Data entries:

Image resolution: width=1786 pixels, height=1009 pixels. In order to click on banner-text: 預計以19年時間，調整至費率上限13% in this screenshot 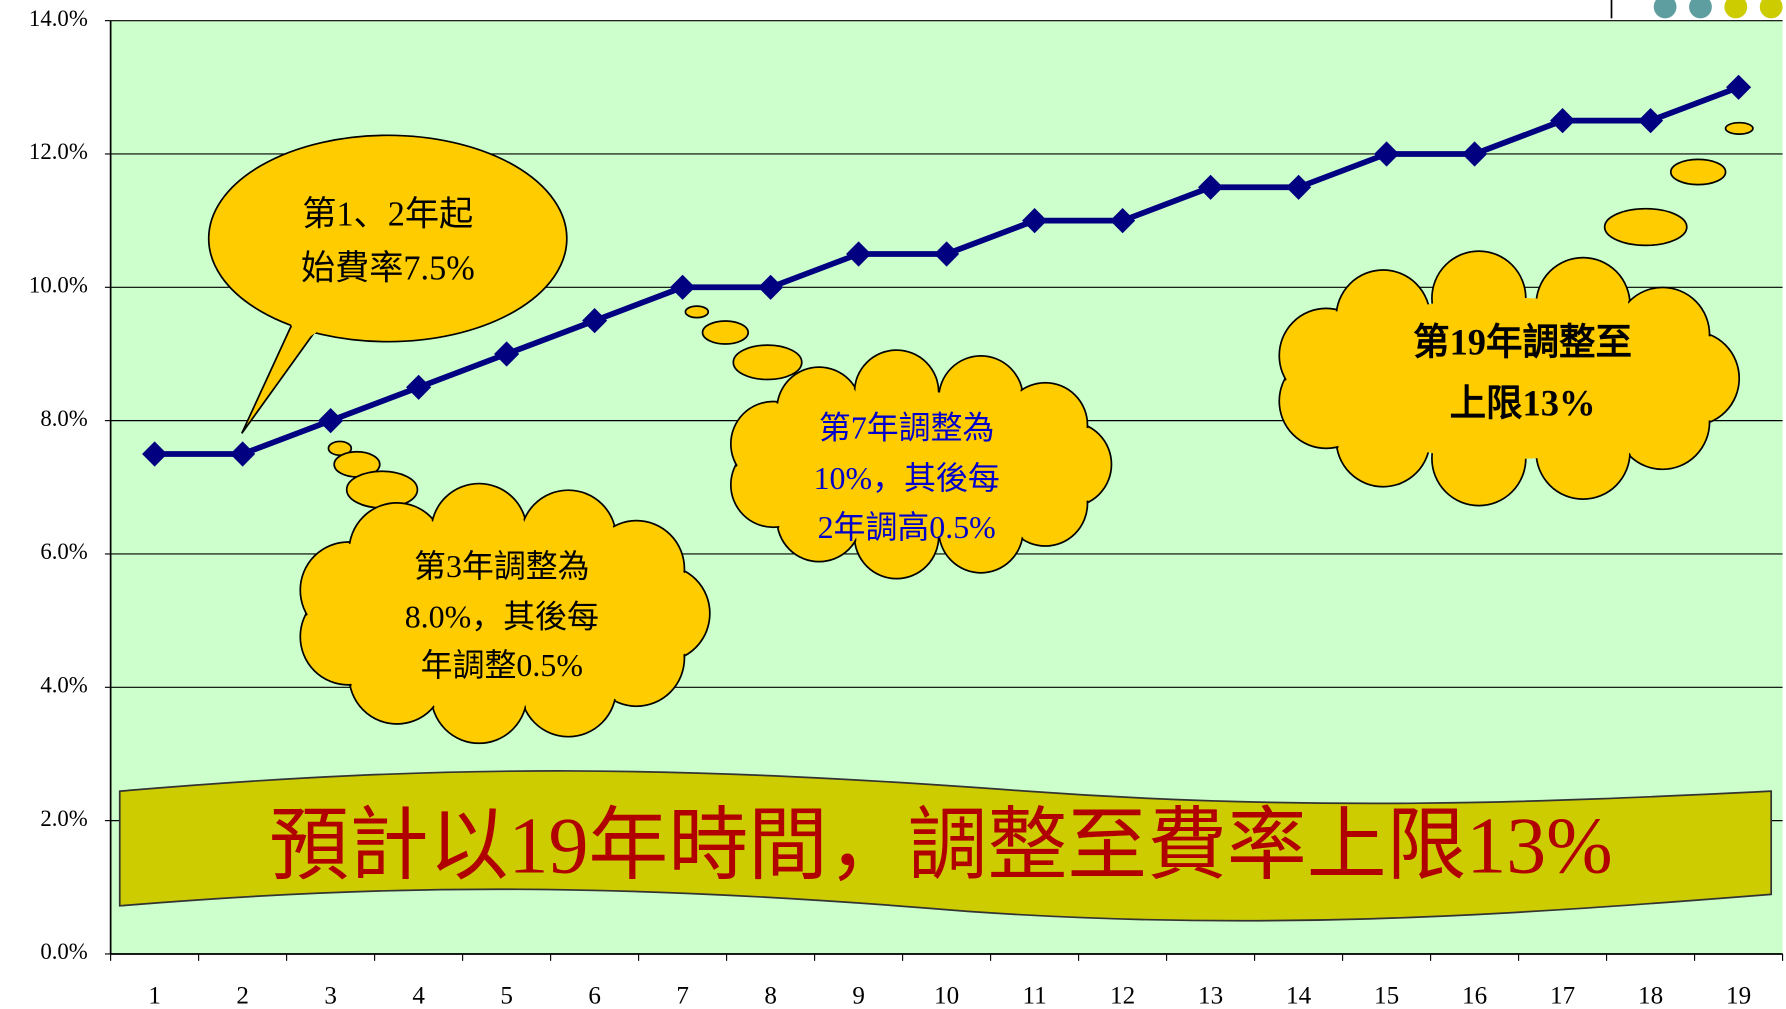, I will do `click(941, 846)`.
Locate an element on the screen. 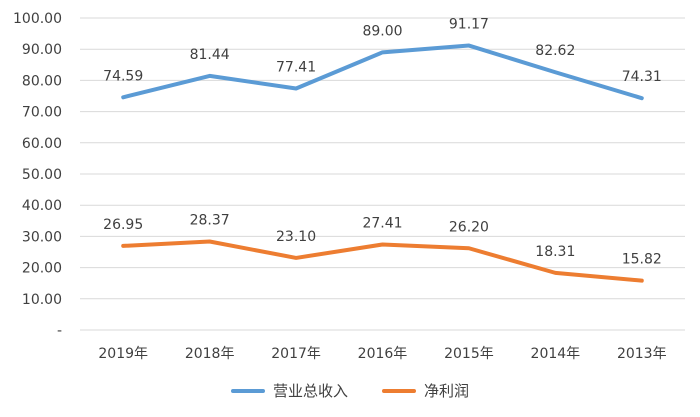 The height and width of the screenshot is (417, 700). y-tick-label: 20.00 is located at coordinates (42, 269).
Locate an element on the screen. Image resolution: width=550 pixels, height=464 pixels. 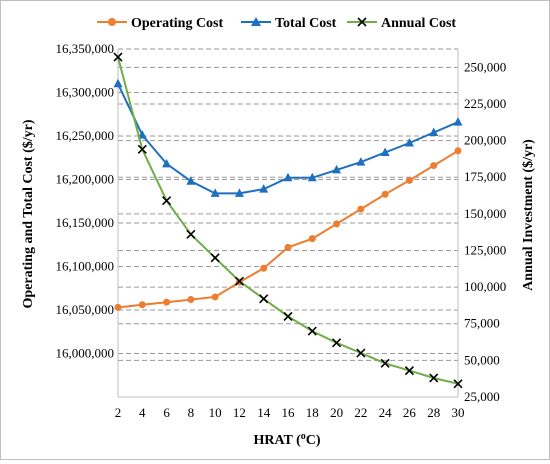
x-tick-label: 14 is located at coordinates (264, 412).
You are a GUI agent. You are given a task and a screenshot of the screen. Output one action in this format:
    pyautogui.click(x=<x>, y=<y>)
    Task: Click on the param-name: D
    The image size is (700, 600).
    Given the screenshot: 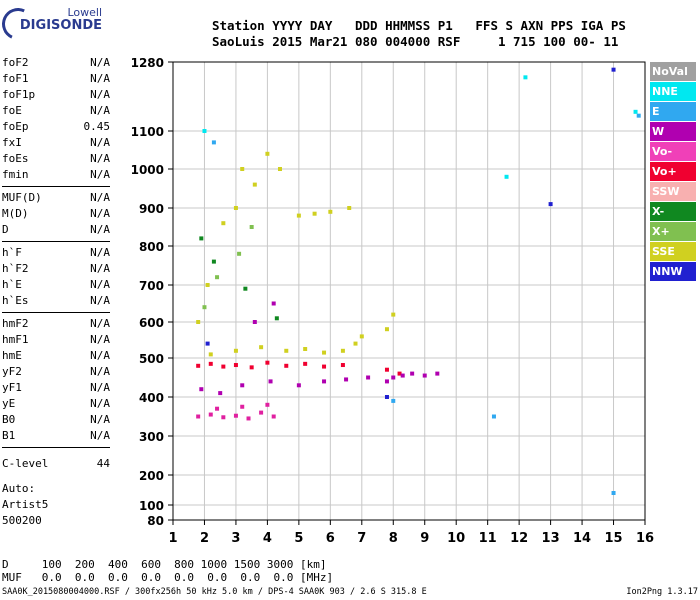 What is the action you would take?
    pyautogui.click(x=6, y=230)
    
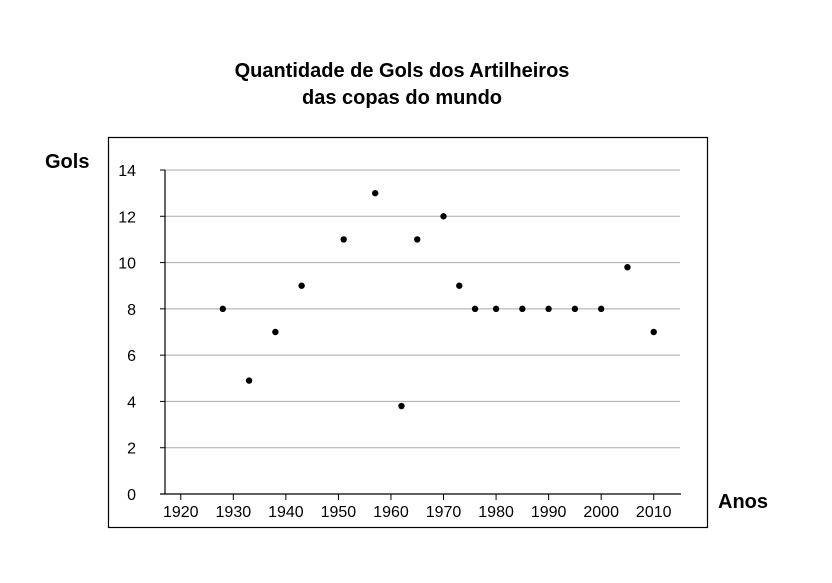 The image size is (832, 583). Describe the element at coordinates (391, 512) in the screenshot. I see `x-tick-label-1960: 1960` at that location.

- [THE TASK]: Rewrite the records above from the line containing "Locate an element on the screen. Image" through the line containing "x-tick-label: 14 is", inclusive, swapping "Image resolution" for "Screenshot size" and changing nothing else. Leave the pictures out of your answer.

- [RESULT FOR THIS EXERCISE]:
Locate an element on the screen. Screenshot size: width=550 pixels, height=464 pixels. 
x-tick-label: 14 is located at coordinates (264, 412).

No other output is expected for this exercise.